SCOTLAND’S first national Makar, the poet Edwin Morgan, died in 2010 without achieving one of his ambitions, namely the creation of a digital collection of his unpublished work.
The man who was also Glasgow’s first poet laureate wanted his 16 scrapbooks, correspondence and handwritten drafts of poems to be publicly available during his lifetime.
Sadly, he died before that could be achieved and what has been called a “copyright black hole” is now preventing the digitisation of much of his unpublished material.
Morgan’s poetry ranged from The Billy Boys in 1968 to the Poem for the Opening of the Scottish Parliament in 1999.
Yet though these and many other poetical works were published, Morgan had a large amount of unpublished material which the Edwin Morgan estate and the University of Glasgow have tried to make accessible to the rest of the world.
Now a web resource has been launched explaining the obstacles inherent in current copyright law which have made the digitisation of cultural heritage collections, such as Morgan’s, virtually impossible.
The resource has been developed by Kerry Patterson, project officer for the Digitising the Edwin Morgan Scrapbooks project at the University of Glasgow, where Morgan was a student and lecturer in the Department of English Literature.
Patterson warns that current copyright regulations are “preventing the digitisation of cultural heritage collections” because of so-called “orphan” works – material that is still protected by copyright law but for which the owner cannot be located.
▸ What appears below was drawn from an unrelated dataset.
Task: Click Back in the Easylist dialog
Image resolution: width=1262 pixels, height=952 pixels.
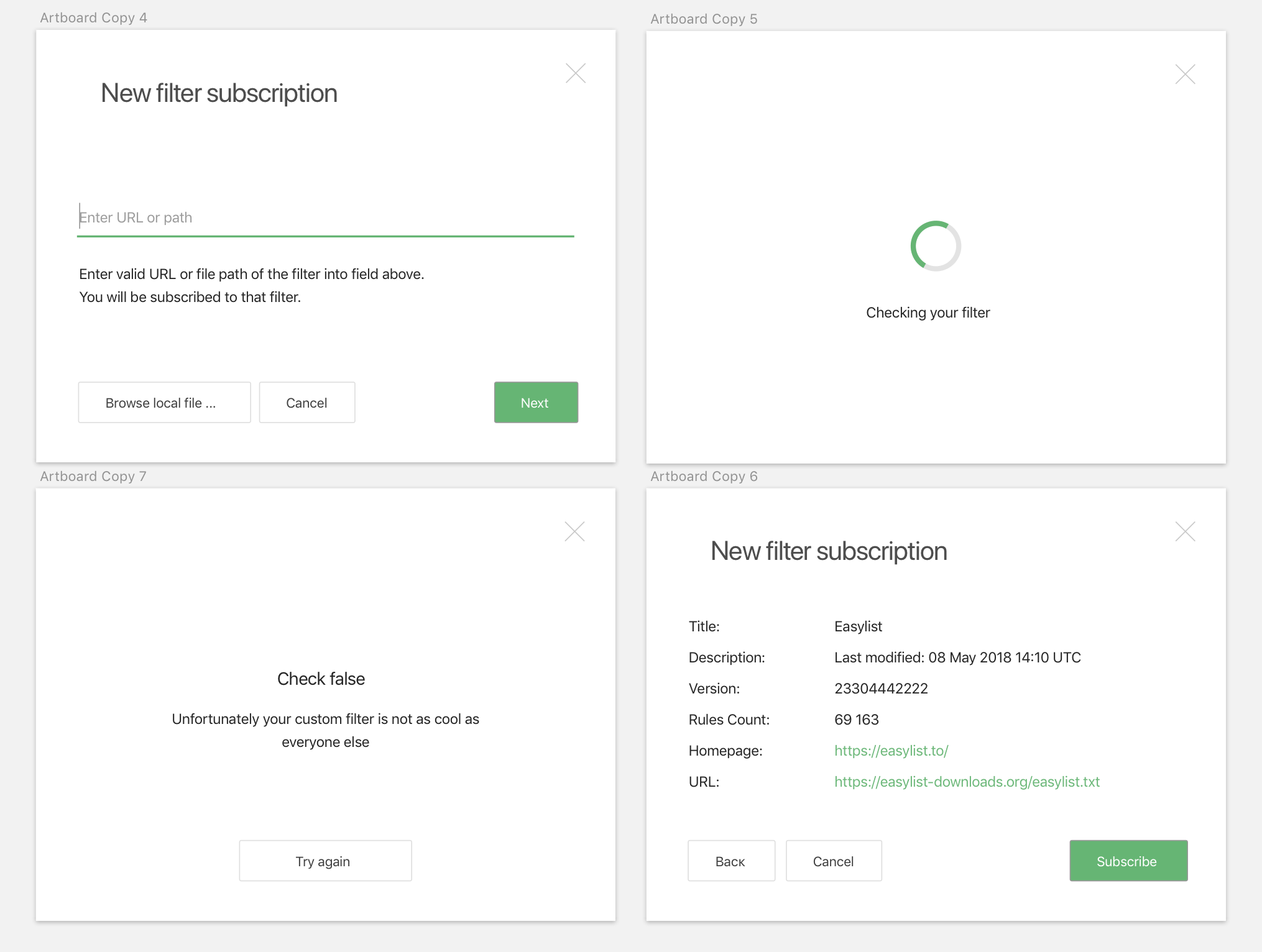Action: [731, 861]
She explained: “If permissions cannot be secured because rights holders cannot be contacted, institutions may simply avoid socially beneficial uses of these ‘orphans’. But, when decisions about the digitisation of heritage collections are shaped by the copyright status of the material itself, this skews the digital cultural record.”
The EU Orphan Works Directive 2012 and the Orphan Works Licensing Scheme (Owls) require a diligent search for every orphan work that is to be digitised.
The Glasgow study is the first major UK project to consider the concept of diligent search since the Directive and Owls came into effect.
Patterson said: “With respect to the 16 scrapbooks created by Edwin Morgan, we estimate that it would take one researcher over eight years to undertake the diligent search activity, at a cost of more than £185,000.
“In this respect, they evidence the very real phenomenon of the so-called 20th century black hole, where collections containing work from the mid- to-late 20th century are less likely to be digitised for public consumption.”